Si uno trata las políticas económicas desde el punto de vista de la distinción entre intereses a corto y a largo plazo, no hay ninguna razón para acusar al economista de prejuicio. El no condena que haya más trabajadores del ferrocarril que los necesarios porque se beneficia a dichos trabajadores a costa de otros grupos que le caen mejor. Pero señala que los trabajadores del ferrocarril no pueden evitar que la práctica de tener más trabajadores que los necesarios se convierta en norma general y que entonces, a la larga, les perjudique a ellos no menos que a otras personas.
Las objeciones que los economistas hicieron a los planes de los socialistas y los intervencionistas no son muy convincentes para quienes no aprueban los fines que las personas que pertenecen a la civilización occidental dan por sentados. Quienes prefieren la miseria y la esclavitud al bienestar material puede ser que consideren esas objeciones fuera de lugar. Pero los economistas han insistido repetidamente en que enfocan el socialismo y el intervencionismo desde el punto de vista de los valores generalmente aceptados de la civilización occidental. Los socialistas y los intervencionistas no sólo no han negado —al menos abiertamente— estos valores, sino que han declarado enfáticamente que la realización de su propio programa los logrará mucho mejor que el capitalismo.
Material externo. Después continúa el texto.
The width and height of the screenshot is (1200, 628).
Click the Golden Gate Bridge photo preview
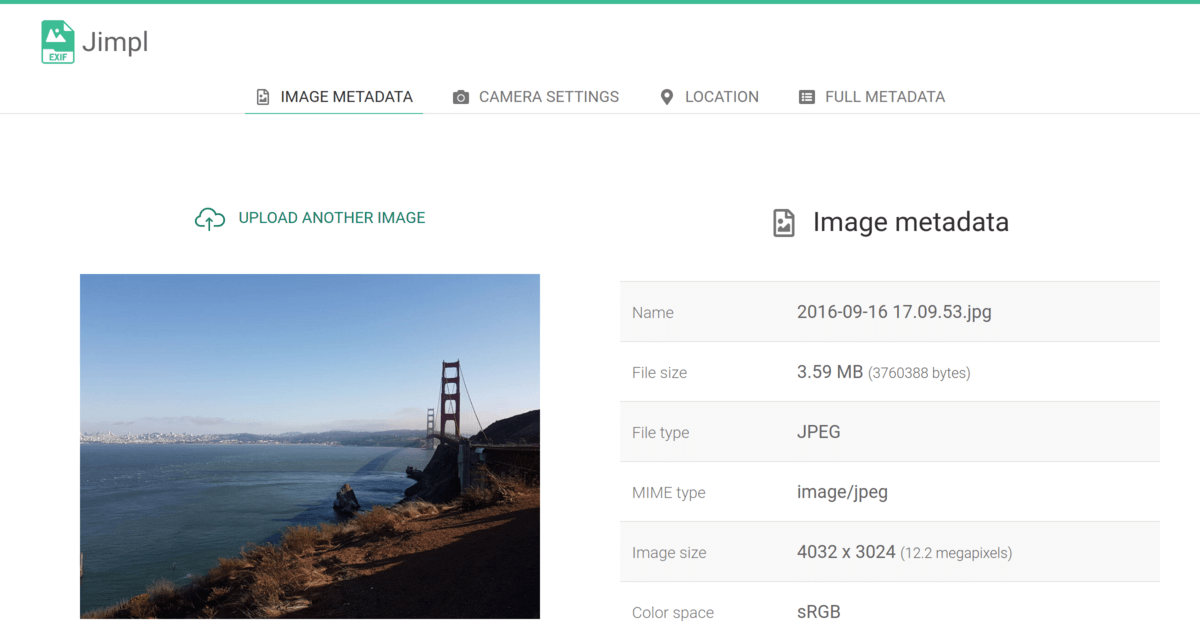point(310,446)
Es cierto que la mayoría de los socialistas y muchos intervencionistas consideran como un valor la igualación del nivel de vida de todos los individuos. Pero los economistas no pusieron en duda el juicio de valor que ello implica. Todo lo que hicieron fue señalar las inevitables consecuencias de la nivelación. Ellos no dijeron: «La finalidad que ustedes persiguen es mala», sino: «La realización de esa finalidad tendrá consecuencias que ustedes mismos consideran más indeseables que la falta de igualdad».
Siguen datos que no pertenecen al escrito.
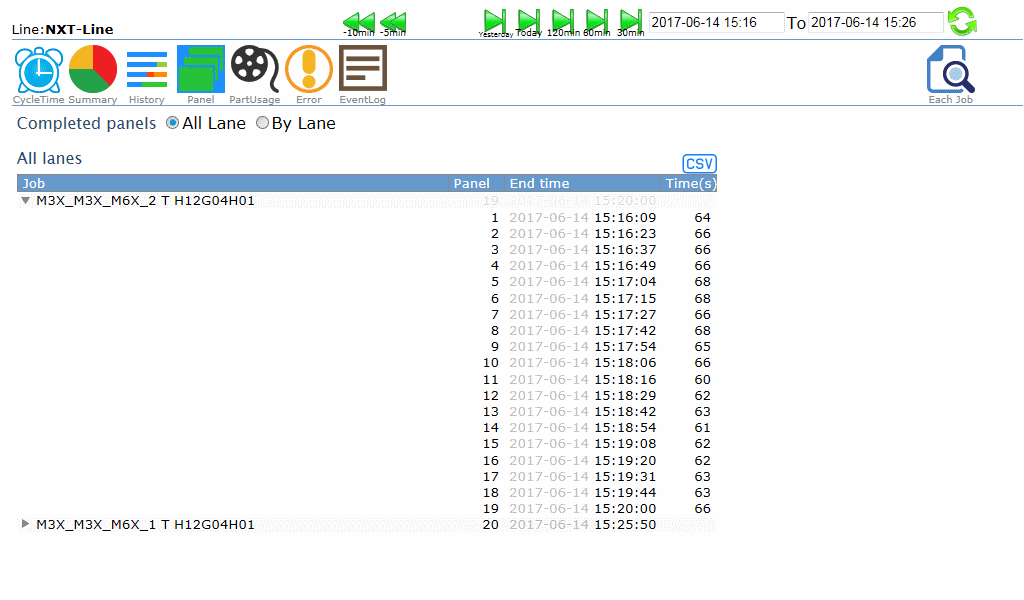The image size is (1024, 600).
Task: Rewind time range by 10 minutes
Action: [358, 21]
Es claro que hay muchas personas que permiten que su razonamiento sea influido por juicios de valor y que el prejuicio corrompe a menudo el pensamiento de los hombres. Lo que es preciso rechazar es la doctrina vulgar de que es imposible tratar los problemas económicos sin prejuicios y que la simple referencia al prejuicio, sin mostrar falacias en el razonamiento, es suficiente para falsificar una teoría.
El nacimiento de la teoría del prejuicio implica de hecho el reconocimiento categórico de la resistencia de las enseñanzas de la economía contra las cuales se ha lanzado el reproche de prejuicio. Dicho nacimiento fue el primer estadio del retorno a la intolerancia y a la persecución de los discrepantes, que es una de las principales características de nuestra época. Puesto que los que no están de acuerdo son culpables de prejuicio, es correcto «liquidarlos».